* What is expected: Rewrite the rows from the line with "The image size" through the end of the rows, changing "toolbar" to "menu bar" and keeping everything else the same. Leave the pictures out of your answer.

* Material provided:
— Start —

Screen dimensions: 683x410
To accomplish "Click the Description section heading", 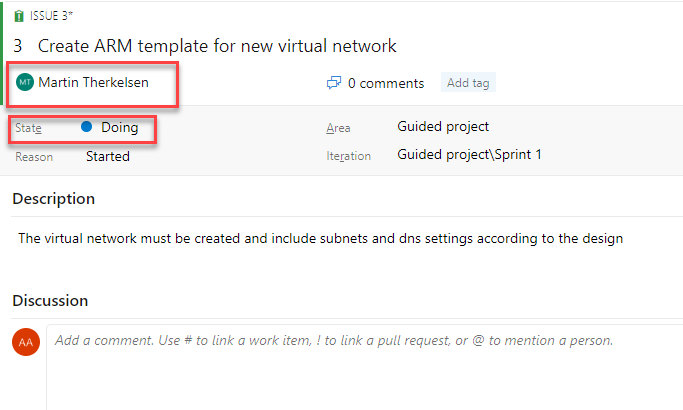I will coord(54,199).
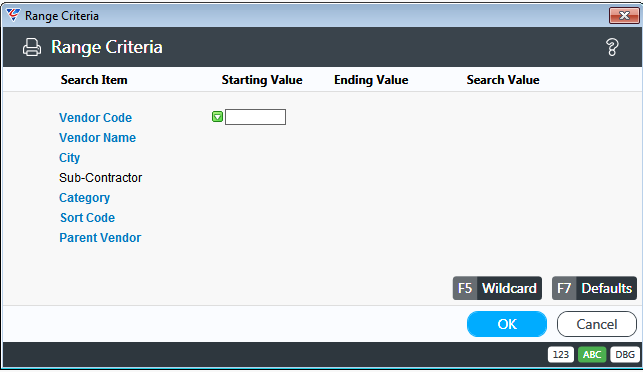Close the Range Criteria window
Viewport: 643px width, 372px height.
click(624, 16)
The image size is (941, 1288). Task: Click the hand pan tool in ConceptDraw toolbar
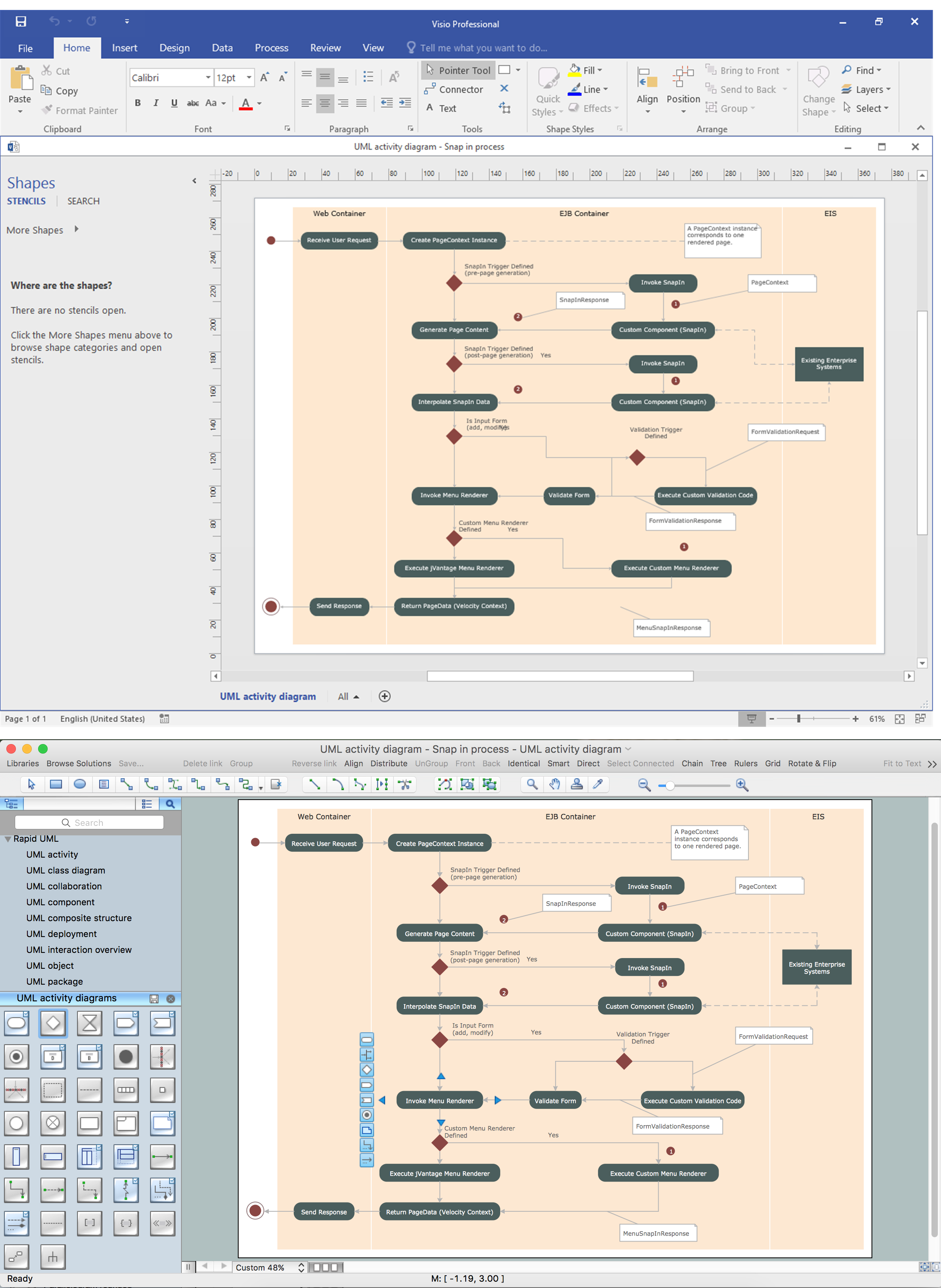coord(554,785)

— End —

* Task solution:
The image size is (941, 1288). Task: Click the hand pan tool in ConceptDraw menu bar
coord(554,785)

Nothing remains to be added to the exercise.